The ACTO signs terms of assignment of use of goods destined to IBAMA and SFB

Nov 26, 2018Sem categoria

Brasilia, 26 November, 2018.-  Brasilia, 23 November, 2018.-  The secretary general of the Amazon Cooperation Treaty Organization (ACTO), Maria Jacqueline Mendoza, the president of the Institute for the Environment and Renewable Natural Resources (Ibama), Suely Mara de Araújo, and the head of the Forest Products Laboratory (LPF), representing the Brazilian Forest Service (SFB), Celso Salatino Schenkel signed, on November 22, at the headquarters of IBAMA, the terms of assignment of use of goods that will be used to strengthen the activities related to the Regional project to manage, monitor and control wild fauna and flora species threatened by trade (KfW project).

In the event, the president of IBAMA thanked ACTO and the German Cooperation support and said that the use of the equipment will bear important fruits in the work of the institution. She also commented on the interest of using the Brazilian National System for the Control of the Origin of Forest Products (Sinaflor) together with the countries of the Amazon Cooperation Treaty that borders Brazil. “Ibama is willing to cede the program in its entirety at no cost to the countries. We are interested in scheduling meetings to try that the systems we use are as similar as possible to harmonize the levels of control “, she said.

For ACTO Secretary General, the project is taking an important step in the conservation of biodiversity. “We are now making this delivery to IBAMA and SFB in Brazil and then to other institutions, technical focal points of the other seven Member Countries, which demonstrates strong support for the sustainable management of biodiversity resources in the countries and compliance with CITES”, she said.

For the Head of the LFP, working together is very important to reach the scale that Brazil needs to follow up on its objectives.

Simon Triebel and Martin Schroeder of the German Cooperation emphasized the importance of the Amazon biodiversity, the population and the support of the German government through the regional project of ten million Euros and of the staff that each institution provides.

Also, the directors as well as coordinators, experts and other employees in each institution from the areas of environment, biodiversity, trade and research participated in the assignment ceremony.
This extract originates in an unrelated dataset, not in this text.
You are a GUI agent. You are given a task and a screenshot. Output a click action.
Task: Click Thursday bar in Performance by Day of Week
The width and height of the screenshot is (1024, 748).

Shortly after the signing, visits were made to the Coordination of Foreign Trade COMEX / CGMOC / DBFLO of Ibama, CITES Scientific and Administrative Authority and National Technical Focal Point of the Project where the equipment’s are, and to the Department of Timber Anatomy and Morphology / LPF / SBF, CITES Scientific Authority in order to demonstrate the use of the Scanning Electron Microscope (SEM), which is also being delivered.

The equipment being transferred to Ibama headquarters and states – GPS, computers, nobreaks, tablets (R $ 594,524,00) will contribute to strengthen the Brazilian National System for the Control of the Origin of Forest Products (Sinaflor) and the institutional capacities for collection, analysis and verification of field data of registered projects of management plans and authorized exploitation of forest species, facilitating the recording and use of information previously sent by the Sinaflor, in applications, in real time. Likewise, they will be used to modernize the equipment used by the technicians who issue the electronic licenses of the Cites and Non-Cites Licensing System (Siscites) for the trade of species and products of wild origin.

The equipment delivered to the Forest Products Laboratory (LPF) of the Brazilian Forest Service (SFB) as support for the structuring of the Technical Support Center for the Identification of Timber of the Laboratory is an Scanning Electron Microscope (SEM) (R $ 699,330.13), the first of its kind in Brazil, with high technology capability that allows for observations up to 100,000 times in size, extending more than 1,000 times the capacity of a conventional optical microscope. In the scope of the Project, it will be used by the LPF for timber identification tests in the areas of anatomy and morphology to differentiate similar timber species from each other to improve control and strengthen the traceability mechanisms used with priority species threatened by trade.

KfW Project.- The Regional Project is part of a Financial Cooperation Agreement between the Permanent Secretariat of the Amazon Cooperation Treaty Organization (PS / ACTO) and the Government of Germany, through the German Development Bank – KfW, for a value of 10 million euros non reimbursable to the eight countries of the Amazon Basin, members of ACTO. Its objective is to increase the efficiency and effectiveness of management, monitoring and control of wild fauna and flora species threatened by trade in ACTO Member Countries, in order to contribute to the conservation of the Amazonian biodiversity, particularly of species listed in CITES – Convention on International Trade in Endangered Species of Wild Fauna and Flora.